The human form is actually pretty shit at most things. But, it can do everything. There's just little purpose for that in a business case. You know what you're doing, so you just need robots to do that, not to try to be humans.

Like, okay, you can get a humanoid robot to be a burger flipper. But that makes no sense. You can, instead, have an automated burger cooking machine. Which do exist! I worked in a restaurant with one 10 years ago.

I always wonder why those robots have to be humanoid.

I swear I don't need a humanoid robot, give me a proper autonomous robot that cleans your house and I'm more than happy. Could be 40 cm tall, and look like a box, I don't care.

  • 1. The world is designed for humans. If you need to reach the places humans reach then you need to be the same size as a human.

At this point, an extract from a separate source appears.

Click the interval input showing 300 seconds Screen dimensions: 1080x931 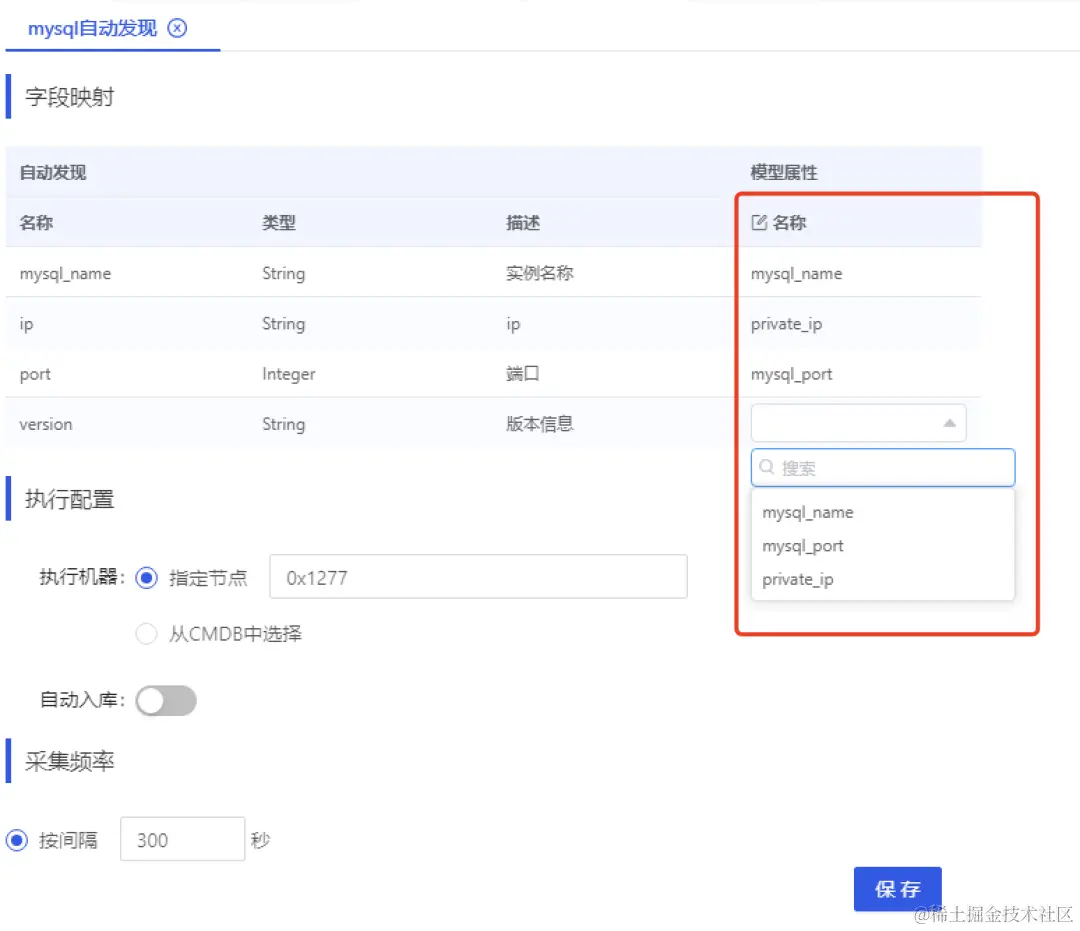click(182, 840)
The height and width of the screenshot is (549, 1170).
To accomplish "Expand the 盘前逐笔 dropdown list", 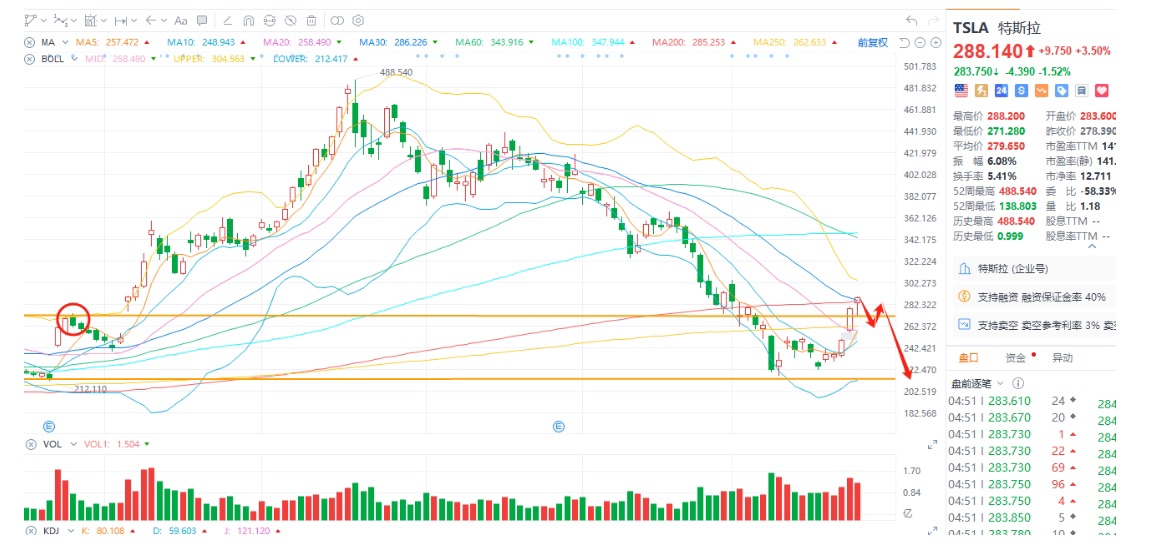I will pyautogui.click(x=1000, y=383).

    2. Nature has tested many different form factors and the human form dominated the others.

    • Ask a plumber what he thinks about reaching places human reach. Nature tested what exactly? Birds and spiders are sub optimal?

    • But this is all based on the idea we need generic robots when we really need specialized ones.

      It's like skipping making kitchen blenders and vacuum cleaners and instead building a robot that will be mixing stuff manually or using a broom.

      Manufacturing, where 90% of the process is generally automated has countless specialized ones. It would not make sense to put generic ones there, because humans really are doing very specific work in manufacturing.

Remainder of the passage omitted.